Top Reasons for Owning Cash Value Life Insurance: #2 Leverage

cash value life insuranceFinance is a funny topic. For some it means little more than buying some low cost index funds and not accumulating massive amounts of debt. For others it’s mostly about contributing to a 401k or traditional IRA so they can raise a middle finger to the IRS (but the IRS may get the last laugh). For us, it’s a game of strategy.

A semi-complex circumstance that requires foresight and focuses on bigger picture considerations rather than drill hopelessly into situational (and most commonly transient) event. The game is best played when one can gain an upper hand. And few financial products bring leverage to the table like cash value life insurance.

The Key that Unlocks Doors

Permanent life insurance is the key that unlocks doors to an array of options others commonly wish they had. It unlocks assets and provides the liberty to access money in a way that can seriously augment retirement income, and this has nothing to do with using life insurance for income purposes.

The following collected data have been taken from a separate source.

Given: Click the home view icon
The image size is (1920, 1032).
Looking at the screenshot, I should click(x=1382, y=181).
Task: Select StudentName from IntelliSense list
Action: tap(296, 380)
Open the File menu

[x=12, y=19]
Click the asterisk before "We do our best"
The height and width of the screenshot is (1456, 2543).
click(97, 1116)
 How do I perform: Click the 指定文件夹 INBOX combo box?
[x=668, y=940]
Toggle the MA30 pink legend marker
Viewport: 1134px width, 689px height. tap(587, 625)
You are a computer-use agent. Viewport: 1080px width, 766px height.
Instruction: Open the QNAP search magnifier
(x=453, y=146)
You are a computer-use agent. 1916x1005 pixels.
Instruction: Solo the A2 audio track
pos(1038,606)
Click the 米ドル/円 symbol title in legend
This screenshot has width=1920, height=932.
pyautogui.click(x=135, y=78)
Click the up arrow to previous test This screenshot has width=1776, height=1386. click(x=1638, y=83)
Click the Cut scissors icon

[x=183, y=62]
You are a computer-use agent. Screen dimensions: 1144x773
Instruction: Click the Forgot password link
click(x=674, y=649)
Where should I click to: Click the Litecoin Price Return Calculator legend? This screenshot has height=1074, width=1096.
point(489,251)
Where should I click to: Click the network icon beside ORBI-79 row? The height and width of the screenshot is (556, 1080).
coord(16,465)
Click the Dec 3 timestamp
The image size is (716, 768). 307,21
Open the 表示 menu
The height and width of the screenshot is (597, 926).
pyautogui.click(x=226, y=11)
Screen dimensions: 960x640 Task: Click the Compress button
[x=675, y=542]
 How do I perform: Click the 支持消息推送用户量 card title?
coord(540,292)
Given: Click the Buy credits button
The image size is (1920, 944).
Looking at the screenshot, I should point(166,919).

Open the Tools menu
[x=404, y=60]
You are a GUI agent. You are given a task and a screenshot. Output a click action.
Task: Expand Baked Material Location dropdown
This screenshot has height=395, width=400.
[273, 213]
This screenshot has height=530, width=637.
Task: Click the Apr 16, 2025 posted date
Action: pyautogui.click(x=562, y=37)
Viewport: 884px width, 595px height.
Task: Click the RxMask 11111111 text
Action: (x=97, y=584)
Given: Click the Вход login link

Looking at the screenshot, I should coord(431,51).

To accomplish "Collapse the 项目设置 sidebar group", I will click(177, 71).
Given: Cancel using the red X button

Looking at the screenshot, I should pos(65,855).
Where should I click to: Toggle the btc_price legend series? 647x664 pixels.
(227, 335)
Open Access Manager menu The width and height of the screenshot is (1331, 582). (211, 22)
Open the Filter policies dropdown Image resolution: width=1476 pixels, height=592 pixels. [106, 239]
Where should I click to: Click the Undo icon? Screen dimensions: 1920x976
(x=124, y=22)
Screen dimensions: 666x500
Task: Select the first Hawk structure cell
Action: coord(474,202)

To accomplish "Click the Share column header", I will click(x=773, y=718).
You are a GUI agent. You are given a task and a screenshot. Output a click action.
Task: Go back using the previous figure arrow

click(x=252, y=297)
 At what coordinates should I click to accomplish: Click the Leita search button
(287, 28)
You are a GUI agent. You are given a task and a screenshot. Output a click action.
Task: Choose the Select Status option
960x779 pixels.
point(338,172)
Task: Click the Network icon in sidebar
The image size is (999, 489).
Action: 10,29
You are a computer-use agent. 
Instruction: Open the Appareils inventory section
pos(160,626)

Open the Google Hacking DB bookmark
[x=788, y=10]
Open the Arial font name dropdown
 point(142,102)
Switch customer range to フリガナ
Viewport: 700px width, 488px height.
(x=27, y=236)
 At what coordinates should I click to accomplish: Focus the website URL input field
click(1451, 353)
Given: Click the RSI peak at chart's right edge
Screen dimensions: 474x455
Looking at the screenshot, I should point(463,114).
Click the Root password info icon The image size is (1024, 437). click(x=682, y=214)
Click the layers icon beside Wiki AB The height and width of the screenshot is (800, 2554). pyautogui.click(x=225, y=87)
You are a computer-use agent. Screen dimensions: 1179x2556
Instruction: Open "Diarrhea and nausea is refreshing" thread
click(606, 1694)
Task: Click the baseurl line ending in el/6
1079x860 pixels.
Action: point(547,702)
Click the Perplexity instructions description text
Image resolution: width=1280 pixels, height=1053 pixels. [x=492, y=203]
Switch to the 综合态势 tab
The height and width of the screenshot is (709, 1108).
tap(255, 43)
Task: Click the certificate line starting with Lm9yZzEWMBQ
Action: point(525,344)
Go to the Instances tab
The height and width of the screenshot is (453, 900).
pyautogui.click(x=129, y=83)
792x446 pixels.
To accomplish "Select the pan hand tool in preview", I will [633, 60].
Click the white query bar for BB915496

Keep in mind that what life insurance does at its most fundamental application (indemnify a loss) can be employed in a multitude of ways. We all know the most obvious situation involving the indemnification of lost wages when someone dies prematurely, but there are several other indemnification opportunities that life insurance (specifically permanent life insurance) brings to the table.

Opening up other Assets

Remember when reverse mortgages were all the rage? The only draw back was the fact that you had to essentially give up your house when you died. A small price to pay to ensure you aren’t on the Meow Mix Diet and the kids don’t care about the house anyway, they just want to make sure that you are okay and living comfortably.

But what if you had the ability to take the reverse mortgage and ensure that money existed to repay the mortgage when you died?

Or what about the way you withdraw money from your other assets. For many people this is a painful dilemma made so difficult by the fact that they don’t know when they are going to die and when there is a spouse in the picture we can’t simply leave him or her to figure it out afterwards. Permanent life insurance enables more liberal access to funds in retirement (apologies for the terrible recording quality, it's an old video):

And of course, there’s the well established Pension Max. A method for retirement income optimization we’ve been using for years, and a method that works way better if you buy the permanent life insurance earlier in life.

Retirement is Expensive

For most Americans, the single most financially disastrous event in their lives will be retirement. You spend umpteen years slaving away for the man and socking away money so that one day you take that nut and systematically piss it away. We do this willingly and intentionally.

But what if we could recoup some (or all) of the expense associated with retirement? Impossible? No.

The same product that you use to ensure your spouse and kids are taken care of financially if you’re not around, can be used to ensure your hard earned money accomplishes more than just buying bingo cards and prescriptions meds.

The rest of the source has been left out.